Bill Baar asked me how Sam Eliot defines a financially stable congregation. The answer turned out to be, in Bill’s opinion, worthy of a post all its own. So here it is, pretty much a cut-and-paste, not a rewrite.
Eliot did tend to look at balance sheets, so that if you were small but managing to balance your budget every year, he admired your initiative. This came out of the Harvard University dictum toward each of its several schools: “every tub on its own bottom” –and has been shown to militate badly against the Divinity and Education schools, whose alumniae do not earn enough money to give large gifts just as the final accounting comes due. In the congregational world, this also gives large donors undue influence.

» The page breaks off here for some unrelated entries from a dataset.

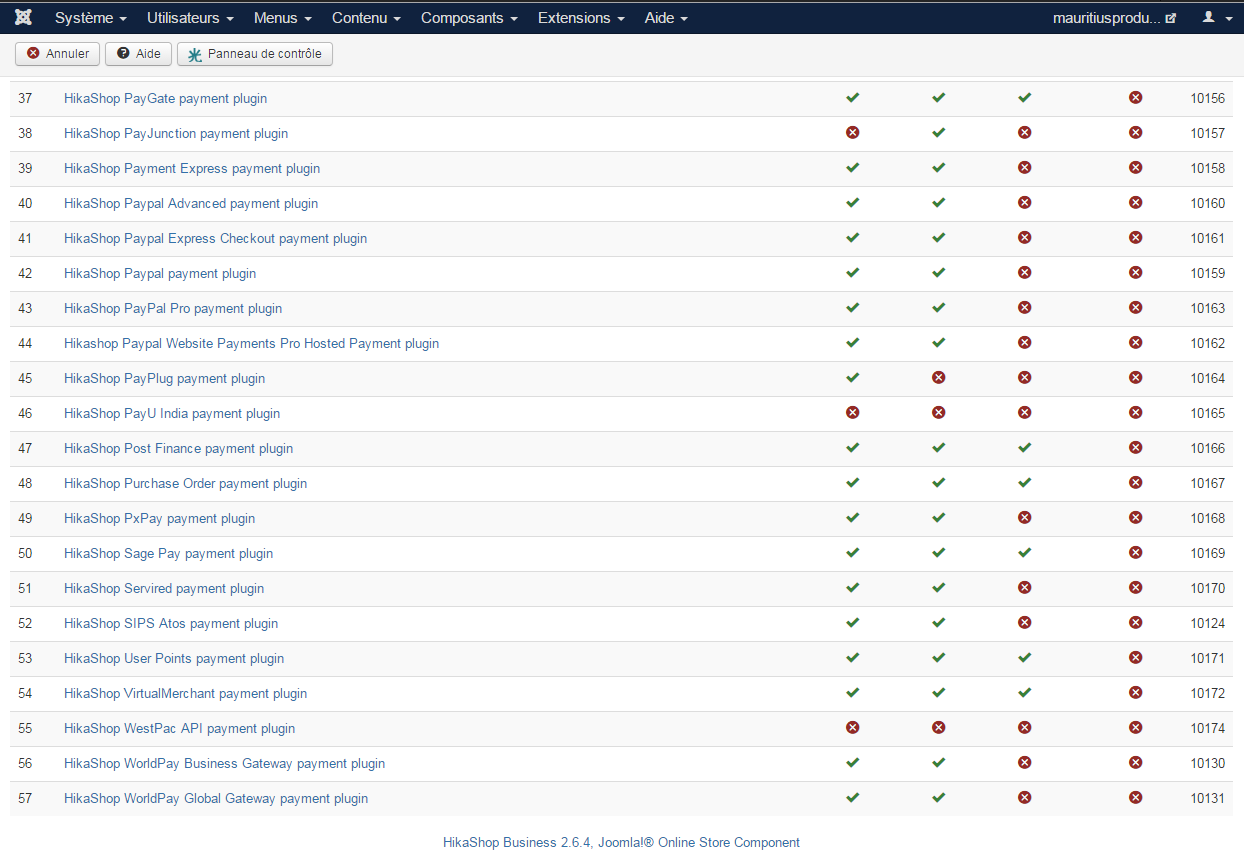Image resolution: width=1244 pixels, height=864 pixels.
Task: Open HikaShop Purchase Order payment plugin link
Action: 185,483
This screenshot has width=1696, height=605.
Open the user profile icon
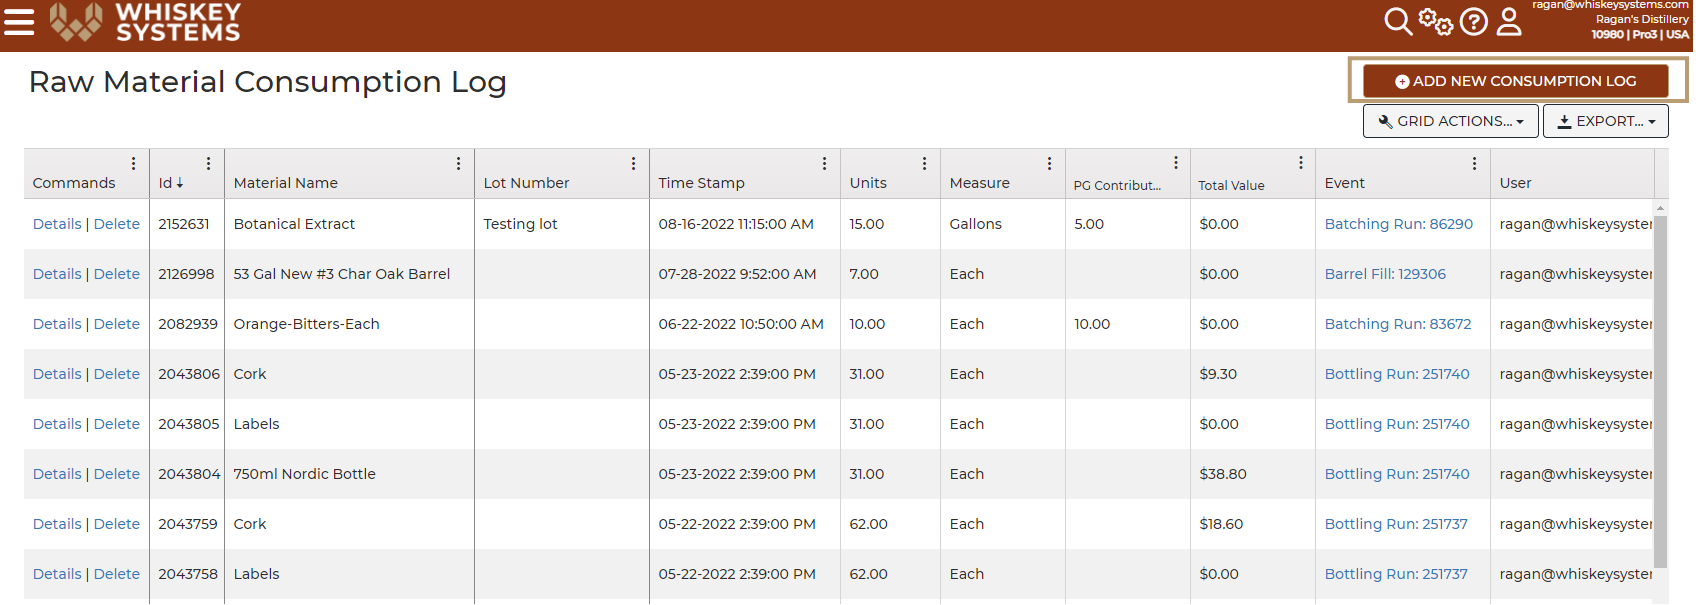[x=1509, y=21]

But what is more important to me is the mindset it creates in congregational culture, which is anti-entrepreneurial. There’s a reason we don’t have the money to give our div schools, and it’s because we refuse to participate in the well-known business statement: you’ve got to spend money to make money. I would prefer to see 2 -5 year accounting cycles, which in my view would support more assertive “planning for growth.” But what we are actually doing when we grow is serving larger numbers of people in ways that satisfy more of them, so in my mind, it is immoral not to put our religious selves out there. We could even start risking some product diversification beyond our minimal current offers of RE/Social Justice/Worship/Building Maintenance.
However, to get back to Dr. Sam, his definition of affluence was more than just a balanced budget. He identified four ascending areas of society in which he wanted to see UU congregations established — and yes, we can say UU, because he was a major visionary for the merger and did good work to get it going. His four areas emphasized universities and suburbs — exactly the places where we find ourselves today.
I’ll get back to you on the other two, but not very soon. (I’m working on the self-publishing of my book.)